Your answer must match the data word for word.

Segment Start: DATA EXTRACT

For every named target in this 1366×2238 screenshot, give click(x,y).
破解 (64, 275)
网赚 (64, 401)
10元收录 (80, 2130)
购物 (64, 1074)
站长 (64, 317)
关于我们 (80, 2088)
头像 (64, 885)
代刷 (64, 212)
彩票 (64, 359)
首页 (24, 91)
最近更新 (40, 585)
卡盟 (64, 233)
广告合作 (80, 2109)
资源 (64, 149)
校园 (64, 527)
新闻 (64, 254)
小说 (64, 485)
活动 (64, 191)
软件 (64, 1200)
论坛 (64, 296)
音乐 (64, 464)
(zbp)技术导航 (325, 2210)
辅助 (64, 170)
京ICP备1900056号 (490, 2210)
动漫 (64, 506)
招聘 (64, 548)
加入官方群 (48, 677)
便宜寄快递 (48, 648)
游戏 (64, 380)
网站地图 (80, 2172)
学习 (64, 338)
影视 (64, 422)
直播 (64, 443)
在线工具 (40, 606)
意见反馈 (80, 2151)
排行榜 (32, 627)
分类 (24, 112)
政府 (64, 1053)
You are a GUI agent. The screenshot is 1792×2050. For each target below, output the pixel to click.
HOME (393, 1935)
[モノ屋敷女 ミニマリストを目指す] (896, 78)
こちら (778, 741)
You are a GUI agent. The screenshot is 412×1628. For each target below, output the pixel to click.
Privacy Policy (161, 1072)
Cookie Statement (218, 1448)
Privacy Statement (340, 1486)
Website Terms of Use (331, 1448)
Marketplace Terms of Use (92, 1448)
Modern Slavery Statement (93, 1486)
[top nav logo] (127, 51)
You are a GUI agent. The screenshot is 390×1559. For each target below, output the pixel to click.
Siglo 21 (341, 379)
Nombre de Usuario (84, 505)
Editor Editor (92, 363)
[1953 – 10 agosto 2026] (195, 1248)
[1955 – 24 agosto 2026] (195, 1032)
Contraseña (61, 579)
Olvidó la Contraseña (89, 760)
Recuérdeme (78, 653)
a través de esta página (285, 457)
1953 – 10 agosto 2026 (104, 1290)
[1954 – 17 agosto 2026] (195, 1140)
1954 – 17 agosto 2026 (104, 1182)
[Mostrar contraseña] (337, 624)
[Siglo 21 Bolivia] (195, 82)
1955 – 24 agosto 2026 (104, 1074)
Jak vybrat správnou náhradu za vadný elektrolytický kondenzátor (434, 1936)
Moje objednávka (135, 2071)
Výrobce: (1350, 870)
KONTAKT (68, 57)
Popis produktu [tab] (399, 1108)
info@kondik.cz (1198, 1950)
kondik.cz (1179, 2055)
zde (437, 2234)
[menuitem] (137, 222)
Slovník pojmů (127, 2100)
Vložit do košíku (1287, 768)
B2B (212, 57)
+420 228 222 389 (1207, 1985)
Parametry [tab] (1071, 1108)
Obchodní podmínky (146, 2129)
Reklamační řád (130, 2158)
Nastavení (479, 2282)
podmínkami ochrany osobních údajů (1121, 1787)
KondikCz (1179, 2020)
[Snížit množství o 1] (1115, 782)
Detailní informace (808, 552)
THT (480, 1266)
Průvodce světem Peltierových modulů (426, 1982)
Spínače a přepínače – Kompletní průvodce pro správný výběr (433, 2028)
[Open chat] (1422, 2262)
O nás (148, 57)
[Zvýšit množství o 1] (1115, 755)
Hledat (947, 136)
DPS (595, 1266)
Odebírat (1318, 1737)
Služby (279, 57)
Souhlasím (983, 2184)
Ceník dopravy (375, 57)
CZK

Segment End: DATA EXTRACT

→ EXERCISE SOLUTION:
For every named target in this 1366×2238 screenshot, give click(x,y).
破解 (64, 275)
网赚 (64, 401)
10元收录 (80, 2130)
购物 (64, 1074)
站长 (64, 317)
关于我们 (80, 2088)
头像 (64, 885)
代刷 (64, 212)
彩票 (64, 359)
首页 (24, 91)
最近更新 (40, 585)
卡盟 (64, 233)
广告合作 (80, 2109)
资源 (64, 149)
校园 (64, 527)
新闻 (64, 254)
小说 (64, 485)
活动 (64, 191)
软件 (64, 1200)
论坛 (64, 296)
音乐 (64, 464)
(zbp)技术导航 (325, 2210)
辅助 (64, 170)
京ICP备1900056号 (490, 2210)
动漫 (64, 506)
招聘 (64, 548)
加入官方群 (48, 677)
便宜寄快递 (48, 648)
游戏 (64, 380)
网站地图 (80, 2172)
学习 (64, 338)
影视 (64, 422)
直播 (64, 443)
在线工具 (40, 606)
意见反馈 (80, 2151)
排行榜 (32, 627)
分类 (24, 112)
政府 (64, 1053)
You are a GUI agent. The screenshot is 1792×2050. For each target below, output the pixel to click.
HOME (393, 1935)
[モノ屋敷女 ミニマリストを目指す] (896, 78)
こちら (778, 741)
You are a GUI agent. The screenshot is 412×1628. For each target below, output the pixel to click.
Privacy Policy (161, 1072)
Cookie Statement (218, 1448)
Privacy Statement (340, 1486)
Website Terms of Use (331, 1448)
Marketplace Terms of Use (92, 1448)
Modern Slavery Statement (93, 1486)
[top nav logo] (127, 51)
You are a GUI agent. The screenshot is 390×1559. For each target below, output the pixel to click.
Siglo 21 (341, 379)
Nombre de Usuario (84, 505)
Editor Editor (92, 363)
[1953 – 10 agosto 2026] (195, 1248)
[1955 – 24 agosto 2026] (195, 1032)
Contraseña (61, 579)
Olvidó la Contraseña (89, 760)
Recuérdeme (78, 653)
a través de esta página (285, 457)
1953 – 10 agosto 2026 (104, 1290)
[1954 – 17 agosto 2026] (195, 1140)
1954 – 17 agosto 2026 (104, 1182)
[Mostrar contraseña] (337, 624)
[Siglo 21 Bolivia] (195, 82)
1955 – 24 agosto 2026 (104, 1074)
Jak vybrat správnou náhradu za vadný elektrolytický kondenzátor (434, 1936)
Moje objednávka (135, 2071)
Výrobce: (1350, 870)
KONTAKT (68, 57)
Popis produktu [tab] (399, 1108)
info@kondik.cz (1198, 1950)
kondik.cz (1179, 2055)
zde (437, 2234)
[menuitem] (137, 222)
Slovník pojmů (127, 2100)
Vložit do košíku (1287, 768)
B2B (212, 57)
+420 228 222 389 (1207, 1985)
Parametry [tab] (1071, 1108)
Obchodní podmínky (146, 2129)
Reklamační řád (130, 2158)
Nastavení (479, 2282)
podmínkami ochrany osobních údajů (1121, 1787)
KondikCz (1179, 2020)
[Snížit množství o 1] (1115, 782)
Detailní informace (808, 552)
THT (480, 1266)
Průvodce světem Peltierových modulů (426, 1982)
Spínače a přepínače – Kompletní průvodce pro správný výběr (433, 2028)
[Open chat] (1422, 2262)
O nás (148, 57)
[Zvýšit množství o 1] (1115, 755)
Hledat (947, 136)
DPS (595, 1266)
Odebírat (1318, 1737)
Služby (279, 57)
Souhlasím (983, 2184)
Ceník dopravy (375, 57)
CZK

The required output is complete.